In the passage on the SAGE 2 geared open rotor, what further fuel burn reduction does the CROR concept promise compared to the GTF?

#### [QUOTED PASSAGE]
* Begin *
The programme of work was focused on the R&T activities in place at universities to ensure continuation and completion of their research.

SAGE 2 – Geared Open Rotor

All current advanced engine concepts that are candidates for integration into large transport aircraft are based on the principle of High, Ultra-high Bypass Ratio (UHBR) or Geared Turbine Fan (GTF) turbofans.

After a short, intense feasibility phase conducted with two types of engines in the early 1980s, the approach to developing a Contra-Rotating Open Rotor (CROR) engine concept for the short/medium range class of aircraft is absolutely unique.

For large short- and medium-range aircraft, the first GTF engines will be the most advanced and fuel-efficient state-of-the art solution entering service shortly. However, compared to the GTF, the CROR concept promises a potential 15% further fuel burn reduction, a 30% reduction versus the well-known CFM56®. To realise this potential, Clean Sky 2 has to deliver convincing proof that the CROR engine concept can be manufactured, installed and operated in an industrial environment comparable to other latest state-of-the-art concepts.

 

Clean Sky will deliver ground testing of a geared pusher open-rotor engine within the SAGE 2 project, led by SAFRAN/Snecma (Figure 1), followed by a flight test in Clean Sky 2 under the Large Passenger Aircraft platform (LPA WP 1.1.) in cooperation with Airbus.
* End *
#### [ITEMS]
* Begin *
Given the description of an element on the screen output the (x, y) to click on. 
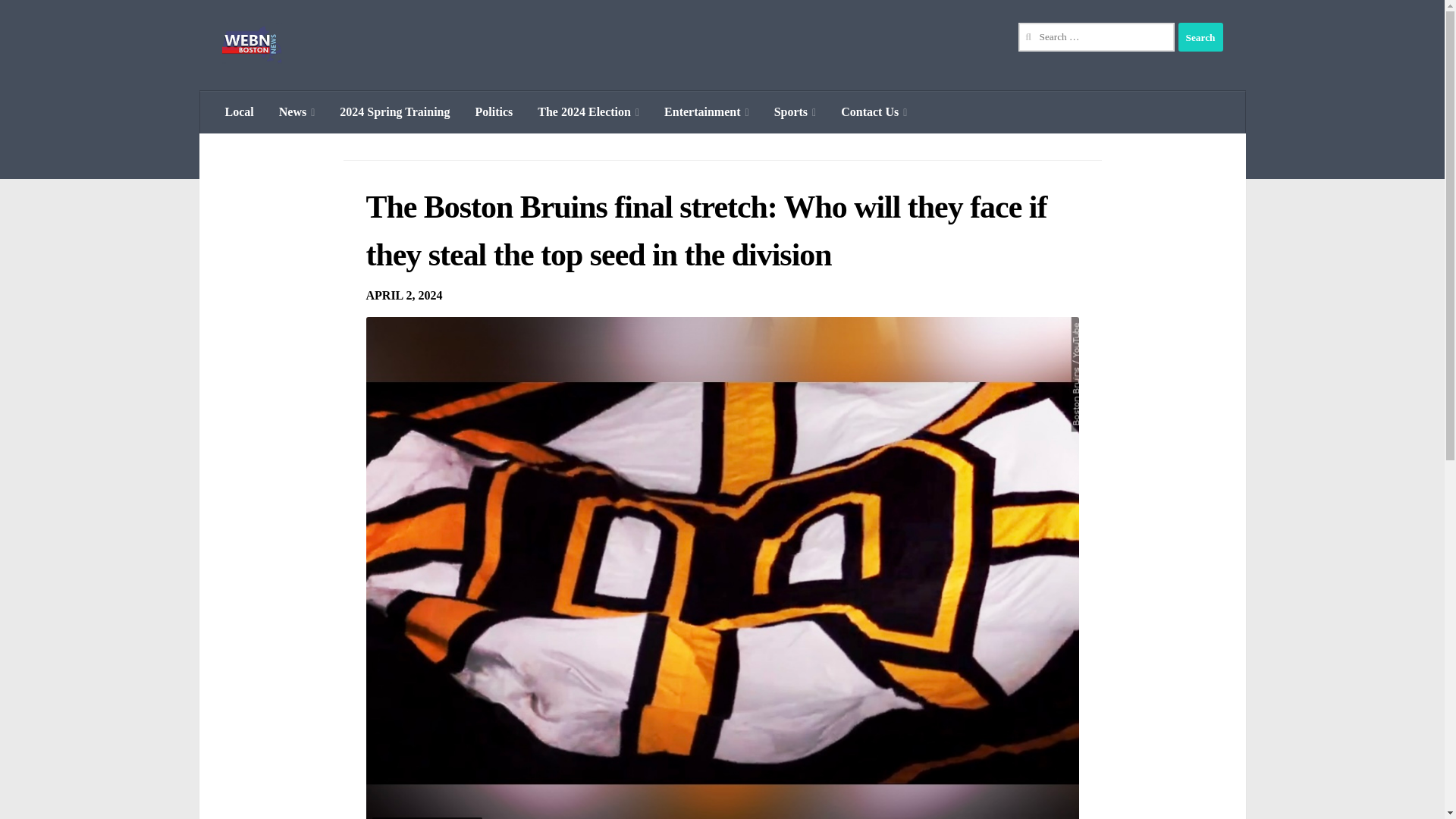
2024 Spring Training (394, 112)
Politics (494, 112)
The 2024 Election (588, 112)
News (296, 112)
Search (1200, 36)
Search (1200, 36)
Skip to content (59, 20)
Search (1200, 36)
Local (238, 112)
* End *
#### [EXERCISE ANSWER]
A potential 15% further fuel burn reduction.